Work instruction:
Only the count should appear in your answer: how many lines of the data below contain the word "dimensions"?

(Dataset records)
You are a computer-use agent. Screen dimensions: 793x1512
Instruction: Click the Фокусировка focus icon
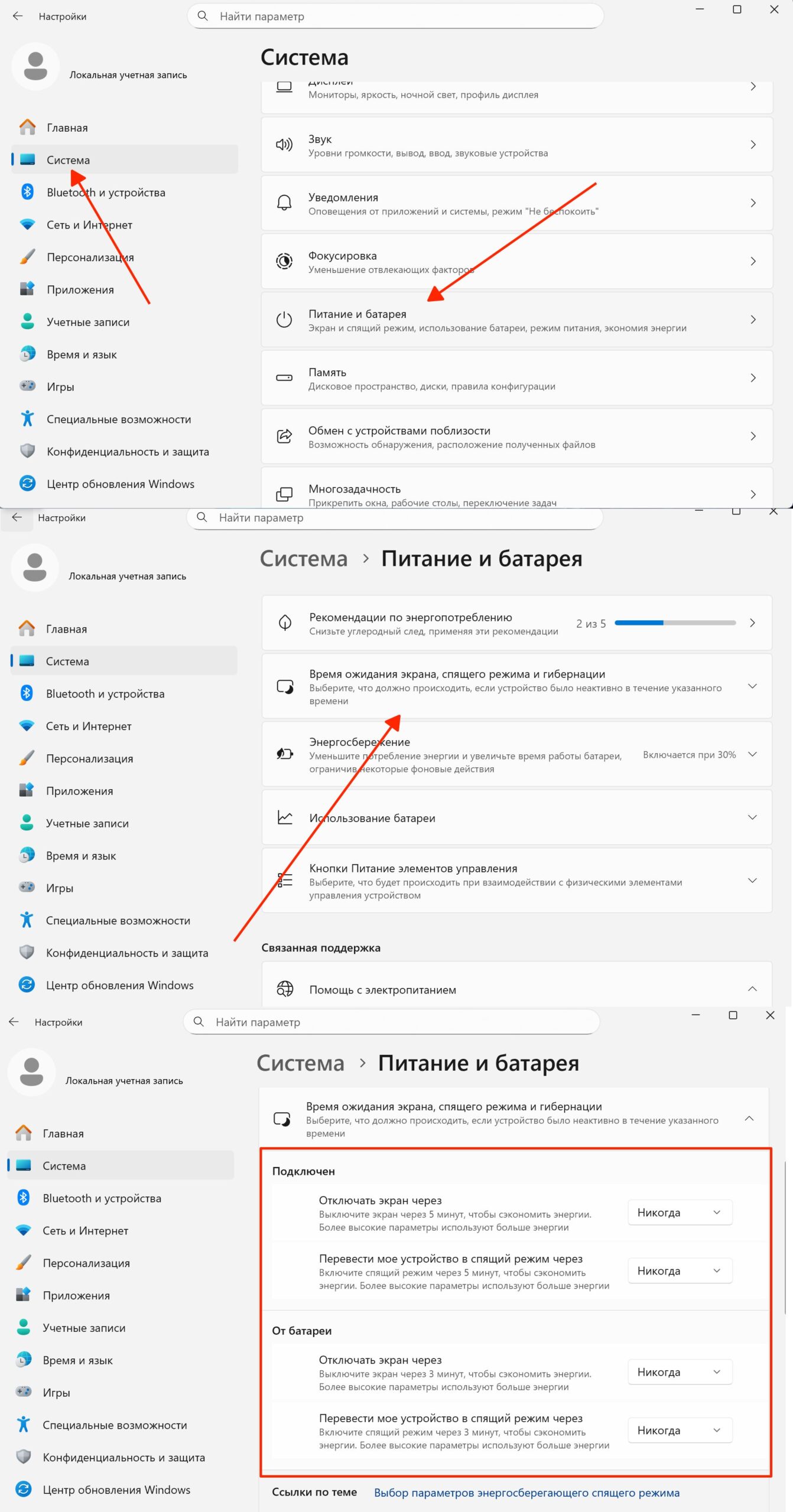tap(284, 261)
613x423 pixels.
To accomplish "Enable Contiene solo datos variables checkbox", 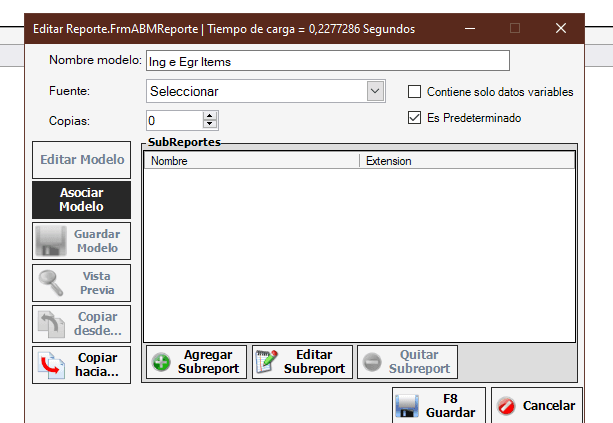I will pos(415,92).
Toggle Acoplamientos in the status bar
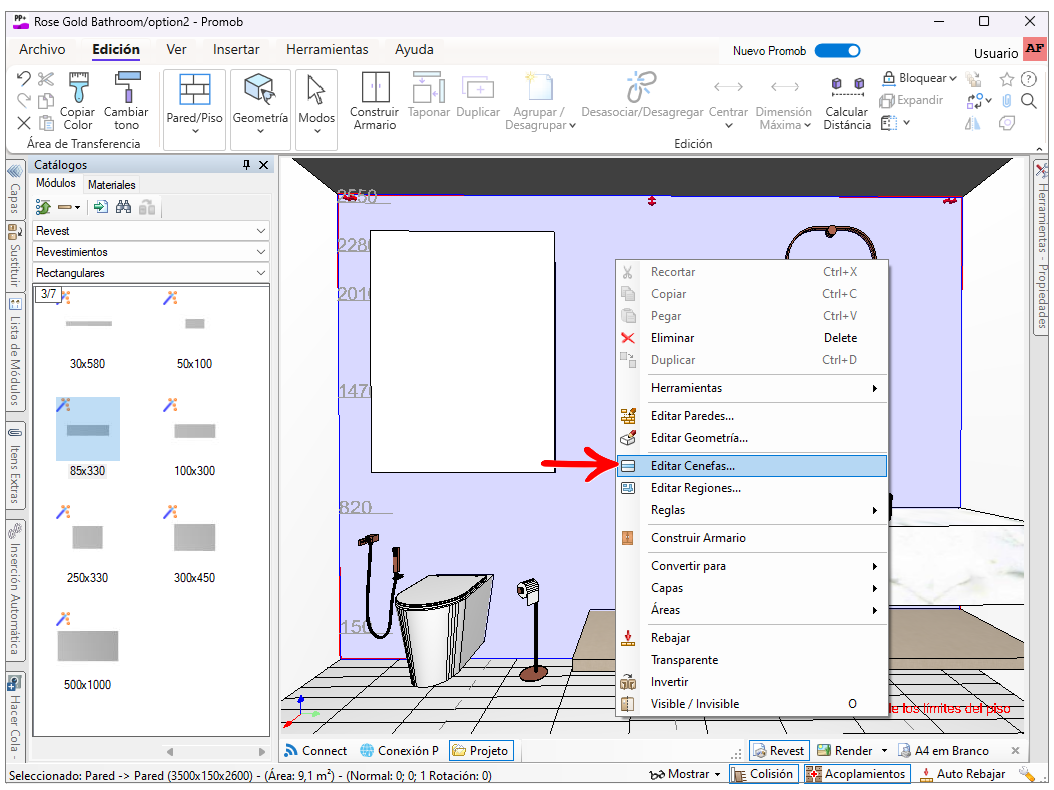The image size is (1054, 790). pos(857,775)
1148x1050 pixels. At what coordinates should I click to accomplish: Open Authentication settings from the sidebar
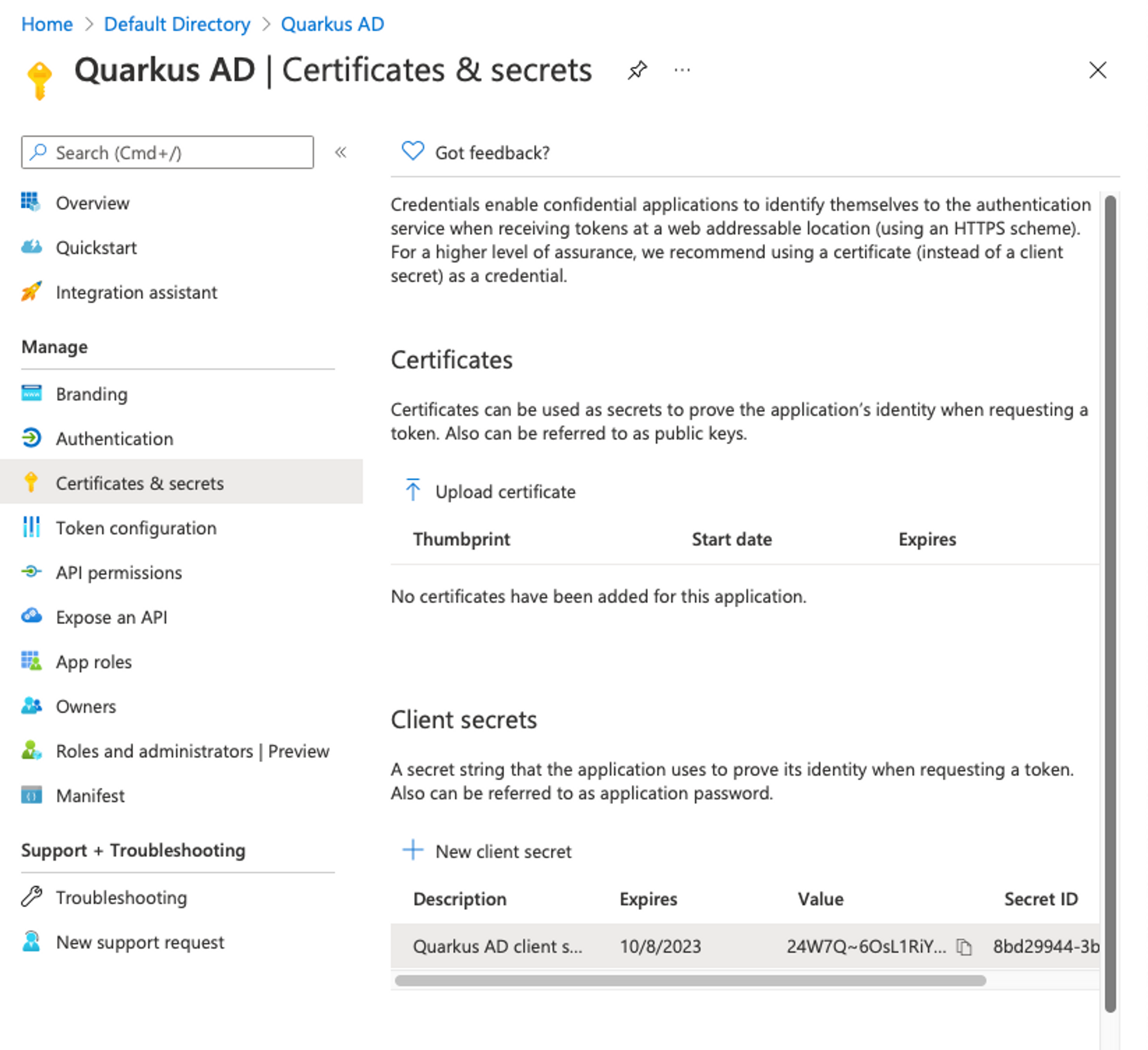[x=114, y=438]
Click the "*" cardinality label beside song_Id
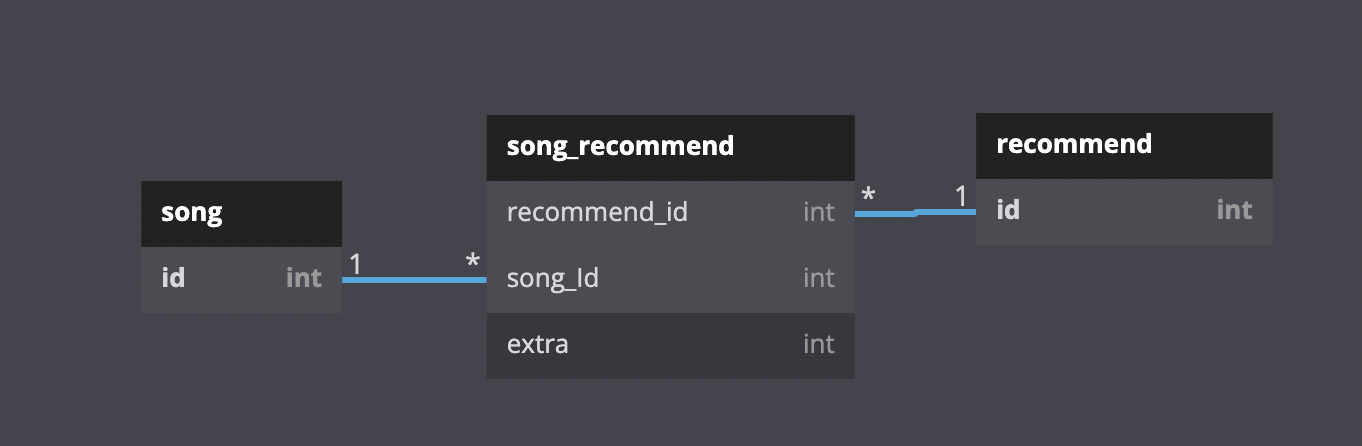The height and width of the screenshot is (446, 1362). click(x=472, y=263)
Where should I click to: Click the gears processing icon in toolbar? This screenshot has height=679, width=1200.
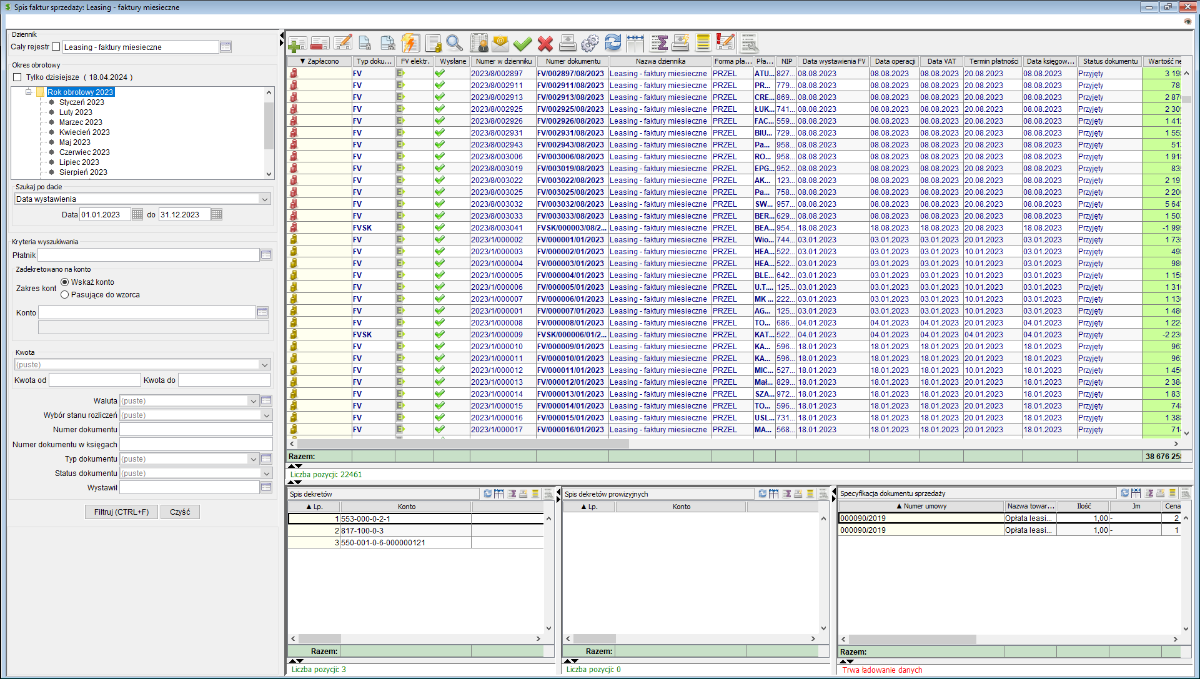point(589,43)

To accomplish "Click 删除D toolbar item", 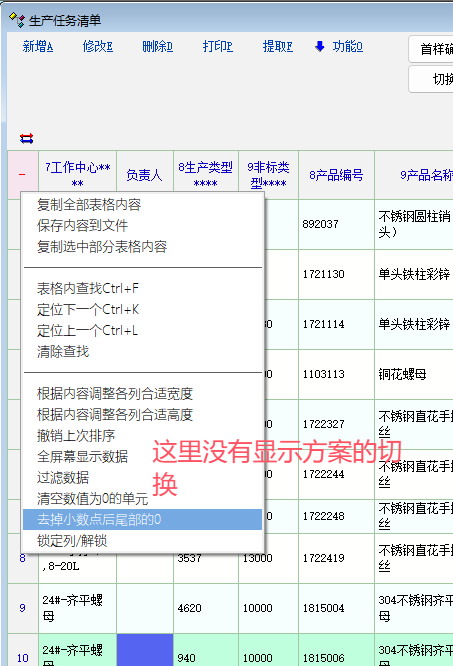I will coord(158,46).
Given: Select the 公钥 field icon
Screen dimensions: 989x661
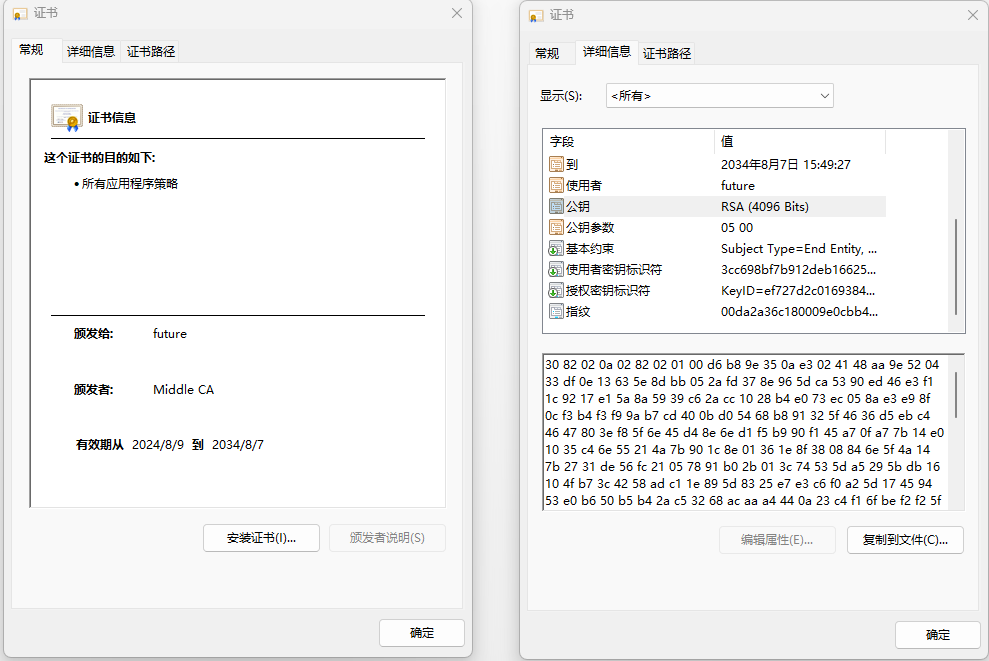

Answer to the exercise:
2